アプリケーションが作成されます。編集するページは1 - ホームのみです。


ページ・デザイナでホーム・ページを開き、全国の概要を表示するレポートを作成します。リージョンの作成を行い、タイトル全国 - 概要とします。タイプクラシック・レポートを選択します。ソースタイプSQL問合せとし、以下のSELECT文を記述します。

with v_first as (
select
sum(count) count
from covid19_vaccination_results
where status = 1
),
v_second as (
select
sum(count) count
from covid19_vaccination_results
where status = 2
),
v_total as (
select
sum(count) total
from covid19_vaccination_targets
)
select
t.total population,
f.count + s.count count_total,
f.count count_first,
(f.count / t.total) * 100 rate_first,
s.count count_second,
(s.count / t.total) * 100 rate_second
from v_first f, v_second s, v_total t

1回目の全接種回数はビューv_firstで集計、2回目はv_second、対象者はv_totalで集計しています。人口、接種数と接種率をSELECT文の結果として返しています。


政府のダッシュボードでは、都道府県を選択すると、その選択が表示に反映されます。都道府県ごとの表示は別に実装するので、このレポートではつねに全国の情報を表示しています。

レポートに表示される列の設定を行います。列を選択し、それぞれ見栄えの調整を行います。


POPULATIONには、以下を設定します。
  • 識別
    • タイプ:プレーン・テキスト
  • ヘッダー
    • ヘッダー:人口
    • 位置合わせ:中央
  • レイアウト
    • 列の位置合せ:右
  • 外観
    • 書式マスク:999G999G999G999G990
  • ソート
    • ソート可能:OFF
COUNT_TOTALは、ヘッダー接種数とします。それ以外は列POPULATIONと同じです。
  • ヘッダー
    • ヘッダー:接種数
COUNT_FIRSTは、ヘッダー1回目接種数とします。それ以外は列POPULATIONと同じです。
  • ヘッダー
    • ヘッダー:1回目接種数
RATE_FIRSTは、ヘッダー1回目接種率とします。今までと設定は大体同じですが、書式マスクの指定に小数点2桁を含め、HTML式を使って数値の末尾に%を付けています。
  • ヘッダー
    • ヘッダー:1回目接種率
  • 外観
    • 書式マスク:999G999G999G999G990D00
  • 列の書式
    • HTML式:#RATE_FIRST#%
COUNT_SECONDは、ヘッダー2回目接種数とします。それ以外は列COUNT_FIRSTと同じです。
  • ヘッダー
    • ヘッダー:2回目接種数
RATE_SECONDは、ヘッダー2回目接種率とします。それ以外は列RATE_FIRSTと同じです。
  • ヘッダー
    • ヘッダー:2回目接種率
  • 列の書式
    • HTML式:#RATE_SECOND#%
クラシック・レポートの表示を調整します。Attributes外観テンプレート・オプションを開きます。

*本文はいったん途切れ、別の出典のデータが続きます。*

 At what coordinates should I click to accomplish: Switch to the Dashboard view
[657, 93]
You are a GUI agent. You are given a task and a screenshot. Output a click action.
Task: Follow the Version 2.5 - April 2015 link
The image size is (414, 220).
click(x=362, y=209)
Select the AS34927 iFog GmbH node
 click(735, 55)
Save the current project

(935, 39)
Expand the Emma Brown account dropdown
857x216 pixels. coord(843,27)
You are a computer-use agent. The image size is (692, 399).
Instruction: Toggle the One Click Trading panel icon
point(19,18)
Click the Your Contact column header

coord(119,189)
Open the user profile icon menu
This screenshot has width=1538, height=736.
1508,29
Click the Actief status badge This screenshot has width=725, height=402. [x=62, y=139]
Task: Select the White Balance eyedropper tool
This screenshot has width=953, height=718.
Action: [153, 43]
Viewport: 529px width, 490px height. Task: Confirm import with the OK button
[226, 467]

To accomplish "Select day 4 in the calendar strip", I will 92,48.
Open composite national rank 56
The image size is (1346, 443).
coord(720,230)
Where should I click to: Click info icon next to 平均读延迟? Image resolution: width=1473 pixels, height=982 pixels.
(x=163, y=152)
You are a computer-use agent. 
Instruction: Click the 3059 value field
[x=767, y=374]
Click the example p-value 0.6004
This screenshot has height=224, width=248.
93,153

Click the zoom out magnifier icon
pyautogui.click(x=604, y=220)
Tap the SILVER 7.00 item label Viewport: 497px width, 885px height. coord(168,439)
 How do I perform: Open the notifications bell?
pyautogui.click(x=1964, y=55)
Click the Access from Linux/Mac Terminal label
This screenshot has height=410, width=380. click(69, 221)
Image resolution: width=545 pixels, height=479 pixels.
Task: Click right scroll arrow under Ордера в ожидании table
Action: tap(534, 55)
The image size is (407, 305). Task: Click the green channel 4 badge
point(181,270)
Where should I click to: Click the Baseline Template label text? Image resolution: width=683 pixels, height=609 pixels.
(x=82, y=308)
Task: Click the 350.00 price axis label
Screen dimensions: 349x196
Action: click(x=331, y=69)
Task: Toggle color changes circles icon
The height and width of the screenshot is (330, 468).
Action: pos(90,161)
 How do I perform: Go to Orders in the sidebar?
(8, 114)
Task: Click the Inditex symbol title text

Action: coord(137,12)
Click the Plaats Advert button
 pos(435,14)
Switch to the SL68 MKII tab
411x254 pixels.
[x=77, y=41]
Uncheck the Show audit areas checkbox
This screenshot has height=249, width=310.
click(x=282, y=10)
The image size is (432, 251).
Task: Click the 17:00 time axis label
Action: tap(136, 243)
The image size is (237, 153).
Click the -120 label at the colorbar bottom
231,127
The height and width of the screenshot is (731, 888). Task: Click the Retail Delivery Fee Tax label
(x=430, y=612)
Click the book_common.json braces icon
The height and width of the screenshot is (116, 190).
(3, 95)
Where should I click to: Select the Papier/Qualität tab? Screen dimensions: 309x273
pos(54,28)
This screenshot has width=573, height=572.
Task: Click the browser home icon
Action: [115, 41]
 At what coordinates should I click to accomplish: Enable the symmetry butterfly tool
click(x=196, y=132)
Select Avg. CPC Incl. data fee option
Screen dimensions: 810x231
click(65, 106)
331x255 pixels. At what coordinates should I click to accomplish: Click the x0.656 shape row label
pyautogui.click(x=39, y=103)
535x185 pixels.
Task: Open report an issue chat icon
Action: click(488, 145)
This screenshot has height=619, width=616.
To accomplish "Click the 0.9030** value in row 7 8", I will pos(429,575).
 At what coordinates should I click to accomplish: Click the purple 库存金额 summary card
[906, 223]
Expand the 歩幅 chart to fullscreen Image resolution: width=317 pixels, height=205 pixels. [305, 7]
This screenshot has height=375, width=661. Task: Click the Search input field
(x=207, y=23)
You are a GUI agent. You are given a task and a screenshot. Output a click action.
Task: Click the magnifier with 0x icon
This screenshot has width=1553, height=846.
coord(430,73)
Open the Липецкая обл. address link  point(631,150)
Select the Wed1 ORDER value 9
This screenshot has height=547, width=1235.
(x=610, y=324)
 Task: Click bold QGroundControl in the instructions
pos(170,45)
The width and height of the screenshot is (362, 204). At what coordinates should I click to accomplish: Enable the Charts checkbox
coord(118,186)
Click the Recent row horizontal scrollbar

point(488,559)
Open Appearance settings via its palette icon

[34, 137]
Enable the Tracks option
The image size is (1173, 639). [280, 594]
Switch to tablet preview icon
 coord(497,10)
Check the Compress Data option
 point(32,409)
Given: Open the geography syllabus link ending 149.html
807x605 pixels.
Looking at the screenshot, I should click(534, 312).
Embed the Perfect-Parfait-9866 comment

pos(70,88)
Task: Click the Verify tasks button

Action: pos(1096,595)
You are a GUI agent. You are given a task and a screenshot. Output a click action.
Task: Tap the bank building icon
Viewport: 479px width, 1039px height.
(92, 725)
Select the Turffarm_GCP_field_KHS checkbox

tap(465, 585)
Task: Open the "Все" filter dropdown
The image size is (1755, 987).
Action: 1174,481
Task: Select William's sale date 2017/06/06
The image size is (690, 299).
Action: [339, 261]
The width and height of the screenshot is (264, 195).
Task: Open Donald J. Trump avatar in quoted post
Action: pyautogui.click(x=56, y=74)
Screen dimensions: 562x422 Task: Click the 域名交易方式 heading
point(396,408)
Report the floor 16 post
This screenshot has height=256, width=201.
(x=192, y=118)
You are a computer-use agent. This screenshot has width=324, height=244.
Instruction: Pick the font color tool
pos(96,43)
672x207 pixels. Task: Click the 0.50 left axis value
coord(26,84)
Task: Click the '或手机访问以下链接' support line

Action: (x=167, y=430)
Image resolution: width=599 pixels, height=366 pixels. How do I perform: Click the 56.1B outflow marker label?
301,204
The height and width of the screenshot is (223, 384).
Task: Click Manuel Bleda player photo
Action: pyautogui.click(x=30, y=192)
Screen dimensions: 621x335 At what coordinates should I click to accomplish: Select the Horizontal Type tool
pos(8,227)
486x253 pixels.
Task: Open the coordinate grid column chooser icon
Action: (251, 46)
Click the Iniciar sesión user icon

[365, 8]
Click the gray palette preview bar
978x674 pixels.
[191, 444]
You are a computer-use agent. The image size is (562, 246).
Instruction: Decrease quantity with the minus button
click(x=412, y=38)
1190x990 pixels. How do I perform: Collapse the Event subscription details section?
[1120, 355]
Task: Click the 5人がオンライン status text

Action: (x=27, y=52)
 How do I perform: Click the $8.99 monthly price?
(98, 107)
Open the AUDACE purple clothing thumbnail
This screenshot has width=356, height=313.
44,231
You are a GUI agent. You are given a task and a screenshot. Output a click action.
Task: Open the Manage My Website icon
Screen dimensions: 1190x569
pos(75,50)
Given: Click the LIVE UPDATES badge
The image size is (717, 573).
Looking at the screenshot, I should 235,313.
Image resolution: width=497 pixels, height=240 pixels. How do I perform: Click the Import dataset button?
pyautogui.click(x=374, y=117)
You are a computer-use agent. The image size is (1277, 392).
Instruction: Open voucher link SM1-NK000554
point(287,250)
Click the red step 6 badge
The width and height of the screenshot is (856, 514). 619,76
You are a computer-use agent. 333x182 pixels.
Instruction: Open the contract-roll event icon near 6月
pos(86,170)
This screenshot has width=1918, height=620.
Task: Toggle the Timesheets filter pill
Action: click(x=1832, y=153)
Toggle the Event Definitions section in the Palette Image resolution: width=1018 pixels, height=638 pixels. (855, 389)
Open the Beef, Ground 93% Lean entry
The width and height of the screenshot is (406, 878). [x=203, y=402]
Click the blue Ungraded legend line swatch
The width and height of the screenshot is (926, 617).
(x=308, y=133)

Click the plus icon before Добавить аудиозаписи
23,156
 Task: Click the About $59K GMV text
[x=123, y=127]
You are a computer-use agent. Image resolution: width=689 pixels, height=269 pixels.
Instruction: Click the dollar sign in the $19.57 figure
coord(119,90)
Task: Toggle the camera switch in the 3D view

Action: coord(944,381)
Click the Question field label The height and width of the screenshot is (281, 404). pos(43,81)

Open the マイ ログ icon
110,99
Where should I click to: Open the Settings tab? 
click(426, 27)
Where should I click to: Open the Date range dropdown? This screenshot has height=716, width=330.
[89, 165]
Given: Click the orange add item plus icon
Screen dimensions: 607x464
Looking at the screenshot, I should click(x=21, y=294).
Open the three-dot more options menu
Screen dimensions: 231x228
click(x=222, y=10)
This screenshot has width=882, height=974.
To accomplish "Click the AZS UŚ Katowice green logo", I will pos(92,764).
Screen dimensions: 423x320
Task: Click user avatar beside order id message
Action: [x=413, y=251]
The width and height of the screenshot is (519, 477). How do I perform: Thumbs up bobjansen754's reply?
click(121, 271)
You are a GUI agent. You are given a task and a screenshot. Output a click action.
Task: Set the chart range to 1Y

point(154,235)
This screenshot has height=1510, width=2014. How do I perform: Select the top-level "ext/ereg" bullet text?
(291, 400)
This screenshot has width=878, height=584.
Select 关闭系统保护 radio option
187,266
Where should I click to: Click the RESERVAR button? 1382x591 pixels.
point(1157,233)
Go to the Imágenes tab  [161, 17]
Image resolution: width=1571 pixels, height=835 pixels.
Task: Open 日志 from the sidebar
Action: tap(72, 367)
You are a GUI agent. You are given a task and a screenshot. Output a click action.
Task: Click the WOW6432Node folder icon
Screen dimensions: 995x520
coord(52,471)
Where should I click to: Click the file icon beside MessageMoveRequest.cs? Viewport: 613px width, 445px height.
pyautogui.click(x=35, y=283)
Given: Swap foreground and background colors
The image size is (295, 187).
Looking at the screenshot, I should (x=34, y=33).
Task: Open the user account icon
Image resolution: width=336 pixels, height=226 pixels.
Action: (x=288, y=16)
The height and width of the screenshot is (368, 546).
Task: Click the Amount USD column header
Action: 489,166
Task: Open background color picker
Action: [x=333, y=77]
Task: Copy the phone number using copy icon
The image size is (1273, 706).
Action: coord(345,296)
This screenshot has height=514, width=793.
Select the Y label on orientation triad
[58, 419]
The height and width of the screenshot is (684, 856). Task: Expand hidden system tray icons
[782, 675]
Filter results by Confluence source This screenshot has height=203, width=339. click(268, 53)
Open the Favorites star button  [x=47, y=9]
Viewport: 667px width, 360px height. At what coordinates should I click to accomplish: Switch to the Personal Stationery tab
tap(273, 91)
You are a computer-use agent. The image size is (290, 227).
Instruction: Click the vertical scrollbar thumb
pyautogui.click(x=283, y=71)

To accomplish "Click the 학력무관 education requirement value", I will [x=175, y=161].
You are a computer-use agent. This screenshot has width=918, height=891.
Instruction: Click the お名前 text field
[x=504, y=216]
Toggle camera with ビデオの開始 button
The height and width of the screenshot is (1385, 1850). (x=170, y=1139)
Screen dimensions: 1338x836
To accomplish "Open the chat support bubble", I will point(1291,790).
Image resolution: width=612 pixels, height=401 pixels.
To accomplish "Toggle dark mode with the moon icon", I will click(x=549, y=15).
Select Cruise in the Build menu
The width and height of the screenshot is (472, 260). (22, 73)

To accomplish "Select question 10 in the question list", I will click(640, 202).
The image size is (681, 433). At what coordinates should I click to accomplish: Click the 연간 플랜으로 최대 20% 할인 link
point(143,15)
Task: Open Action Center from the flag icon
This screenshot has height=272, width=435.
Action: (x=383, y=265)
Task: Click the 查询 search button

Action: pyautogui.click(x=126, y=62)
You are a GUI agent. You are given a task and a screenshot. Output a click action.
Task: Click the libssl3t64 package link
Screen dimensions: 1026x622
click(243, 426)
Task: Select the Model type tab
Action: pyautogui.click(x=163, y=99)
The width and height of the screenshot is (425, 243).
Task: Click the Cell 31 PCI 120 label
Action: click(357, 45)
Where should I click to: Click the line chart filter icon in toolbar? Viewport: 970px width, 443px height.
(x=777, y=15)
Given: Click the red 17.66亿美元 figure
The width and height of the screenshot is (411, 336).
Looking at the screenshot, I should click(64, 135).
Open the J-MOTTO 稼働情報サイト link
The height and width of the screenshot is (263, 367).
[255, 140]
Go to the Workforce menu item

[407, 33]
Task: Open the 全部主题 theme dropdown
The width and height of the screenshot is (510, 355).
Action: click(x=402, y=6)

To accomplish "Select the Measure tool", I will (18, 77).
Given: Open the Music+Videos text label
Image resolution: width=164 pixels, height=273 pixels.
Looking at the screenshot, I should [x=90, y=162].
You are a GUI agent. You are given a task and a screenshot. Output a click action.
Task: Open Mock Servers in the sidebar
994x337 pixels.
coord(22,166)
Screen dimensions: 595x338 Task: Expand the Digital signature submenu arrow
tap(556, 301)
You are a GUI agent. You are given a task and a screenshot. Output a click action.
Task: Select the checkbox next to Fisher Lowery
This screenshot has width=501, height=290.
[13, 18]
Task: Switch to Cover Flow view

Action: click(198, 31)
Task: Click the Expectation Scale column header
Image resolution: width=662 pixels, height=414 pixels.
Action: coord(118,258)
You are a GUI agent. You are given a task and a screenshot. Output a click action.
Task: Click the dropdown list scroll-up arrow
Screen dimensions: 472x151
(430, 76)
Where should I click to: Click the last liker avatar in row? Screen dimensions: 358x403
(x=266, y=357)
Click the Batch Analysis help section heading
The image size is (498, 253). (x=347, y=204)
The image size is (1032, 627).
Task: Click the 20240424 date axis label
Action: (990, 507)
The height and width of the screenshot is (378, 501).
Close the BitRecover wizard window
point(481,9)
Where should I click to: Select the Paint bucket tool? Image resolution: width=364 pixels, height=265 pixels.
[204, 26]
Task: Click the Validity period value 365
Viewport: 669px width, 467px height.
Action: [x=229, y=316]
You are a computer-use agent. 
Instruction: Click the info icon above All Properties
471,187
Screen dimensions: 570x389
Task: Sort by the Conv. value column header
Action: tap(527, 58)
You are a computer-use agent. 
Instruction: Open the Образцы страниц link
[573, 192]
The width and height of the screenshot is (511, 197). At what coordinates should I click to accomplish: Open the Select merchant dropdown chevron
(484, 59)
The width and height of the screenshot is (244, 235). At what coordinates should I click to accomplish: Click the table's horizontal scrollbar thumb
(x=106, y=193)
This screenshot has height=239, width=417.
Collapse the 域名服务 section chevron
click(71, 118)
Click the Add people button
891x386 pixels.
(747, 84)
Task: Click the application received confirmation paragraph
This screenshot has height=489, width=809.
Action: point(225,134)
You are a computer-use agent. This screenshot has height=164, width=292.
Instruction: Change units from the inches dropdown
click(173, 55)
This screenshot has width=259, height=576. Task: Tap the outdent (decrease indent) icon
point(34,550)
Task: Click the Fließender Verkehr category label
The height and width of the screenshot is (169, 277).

Stretch Reportチェックを入れます。また、詳細Pagination DisplayHide when all rows displayedに設定します。結果は1行なのでページネーションの表示は不要です。


ページの保存と実行を行い、今まで作成した内容を確認します。


ダッシュボードを表示する条件を作成します。リージョンの作成を行い、名前条件タイプ静的コンテンツとします。レイアウト新規行の開始OFFにします。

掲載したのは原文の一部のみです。